Ann first met Bob shortly after his graduation from Texas A&M as a petroleum engineer in 1960. With Bob's first job coincidentally leading him to meet Ann's mother in Monahans, Texas, the two quickly established a strong friendship that later grew into something more. After a time of several career moves and transfers, the couple finally found themselves together in Midland where they were married on Valentine's Day in 1970.

Their award-winning family business, however, wasn't established until Bob's retirement from the petroleum industry led them back to his family farm in Wichita Falls - a property that has been in the family since 1898.

“I had never lived on a farm before, so it was an interesting experience for me,” Ann said. “We called our little operation Berger Angus Farm.”

Ann and Bob started raising registered Black Angus cattle in 1999 and built a dynasty together landing them into the Texas Angus Hall of Fame in 2013. According to Ann, Bob was very keen on “helping others after you have been helped.” In response to their success, the couple decided to start giving back philanthropically in ways where they could make a difference.

Bob and Ann Berger

“When we first started donating, Bob did it anonymously. He just wanted to help young people like he had been helped because he wouldn't have been able to go to school without the scholarships that he received.”

Ann Berger

Ann and her daughter, Jana Smith '79, describe Bob as not only a hard-working businessman but also a passionate Aggie fan and a solid confidant for advice. Ann and Bob rarely missed a Texas A&M football game together unless the Aggies were playing in Austin. That was a venue Bob simply refused to step foot in out of pure loyalty to the maroon and white. But most importantly, Bob was a proud, first-generation Aggie with a deep appreciation for what his own scholarship provided for him.

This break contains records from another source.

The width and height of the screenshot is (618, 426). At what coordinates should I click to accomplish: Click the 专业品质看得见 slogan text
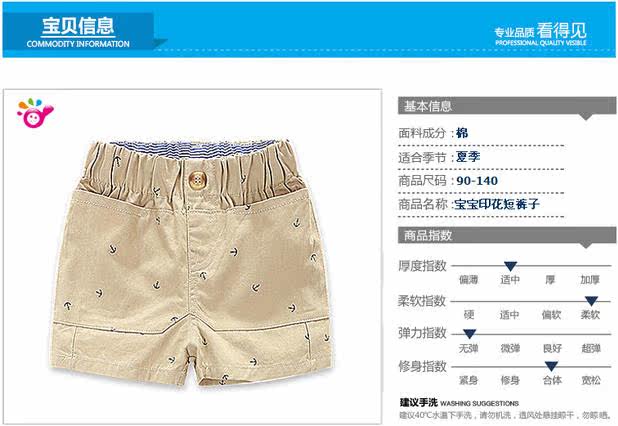tap(541, 33)
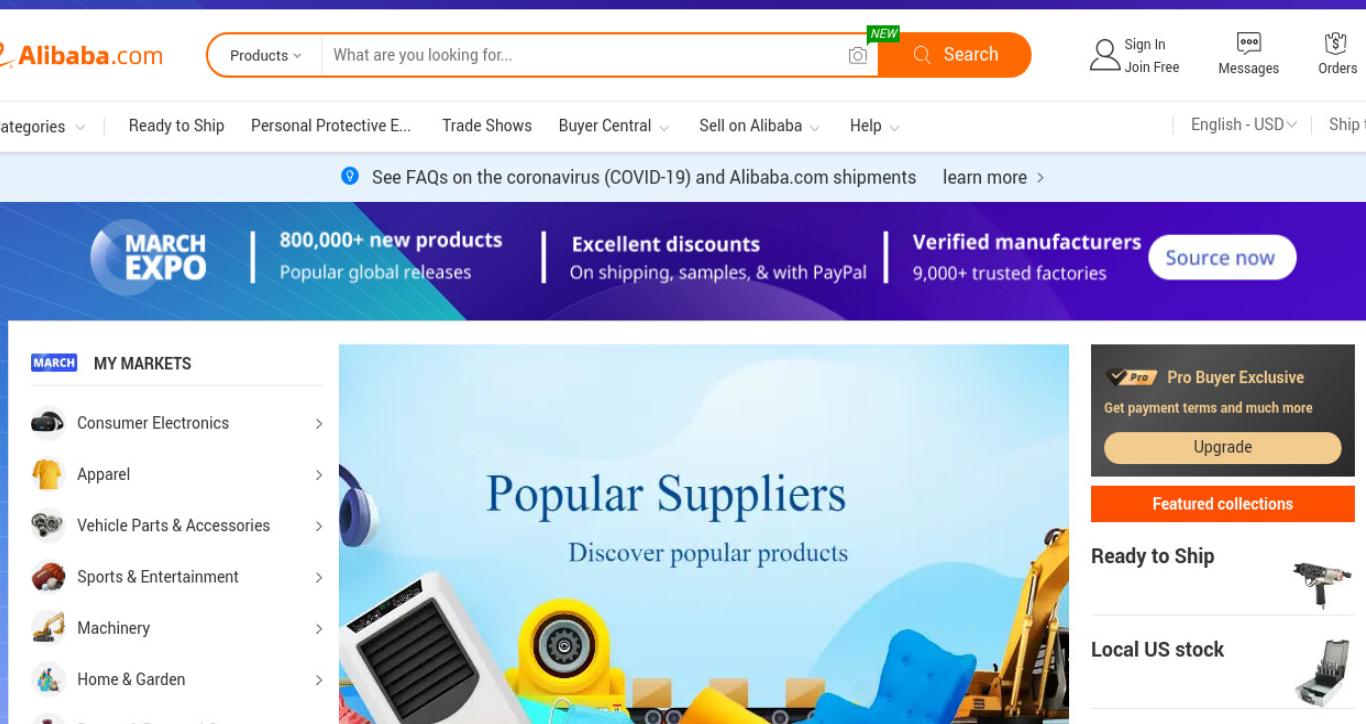1366x724 pixels.
Task: Open the Messages icon
Action: coord(1248,44)
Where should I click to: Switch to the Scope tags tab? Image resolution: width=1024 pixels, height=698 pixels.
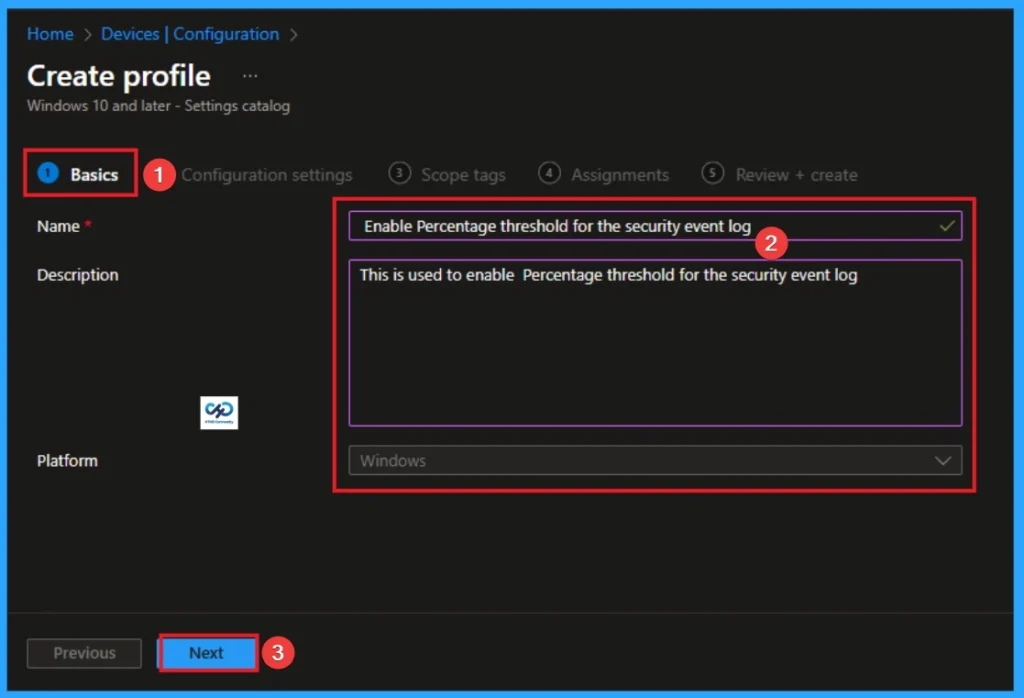[462, 174]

“When we first started donating, Bob did it anonymously,” Ann said. “He just wanted to help young people like he had been helped because he wouldn't have been able to go to school without the scholarships that he received.”

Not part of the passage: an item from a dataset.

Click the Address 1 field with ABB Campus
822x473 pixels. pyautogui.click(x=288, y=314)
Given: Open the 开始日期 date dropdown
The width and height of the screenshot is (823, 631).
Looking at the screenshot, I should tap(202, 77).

Bob and Ann Berger sitting at a table

Together, Ann and Bob contributed generously to the Blue Bell Park and Kyle Field redevelopment projects and have invested in multiple scholarship endowments through the 1922 Fund connecting with several Aggie baseball student-athletes including Jack Moss, Mason Ornelas and Christian Roa. After Bob's passing in 2016 at the age of 75, Ann continued to carry on their mission of supporting young men and women at A&M and has created many meaningful relationships along the way.

“Ann, much like the same spirit as her late husband Bob, has made a tremendous impact on students and student-athletes at Texas A&M for many years,” said Brady Bullard, senior vice president of major gifts. “From sending her scholarship recipients homemade cookies to inviting them to her tailgate or simply sending them a hand-written note of encouragement, Ann truly makes it a part of her life and routine to provide help and encouragement to the many students she financially supports.”

As many who know her can attest to, Ann is as genuine as they come. She not only believes in the importance of investing in Aggie student-athletes, but also makes a point to build connections with them that extend far beyond sports.

“Ann understands the pressures on student-athletes,” says Bullard, “and she knows many times they just need someone to speak with about life.”

According to Smith, it's the warmth about Ann that people are drawn to.

“It's like bees to honey,” she said. “She's that way and my dad was the same way, so it doesn't surprise me that these young people flock to her.”

As a longtime donor and passionate member of the Aggie family, Ann feels what she has gained the most through the experience is friendship.

“You know, I think I'm the winner in this whole situation,” Ann said. “I get more out of the scholarship then just giving back because I have made some really sweet friendships with some of these young people. We don't do it for recognition, and I've continued doing it because it was something that Bob always wanted to do.”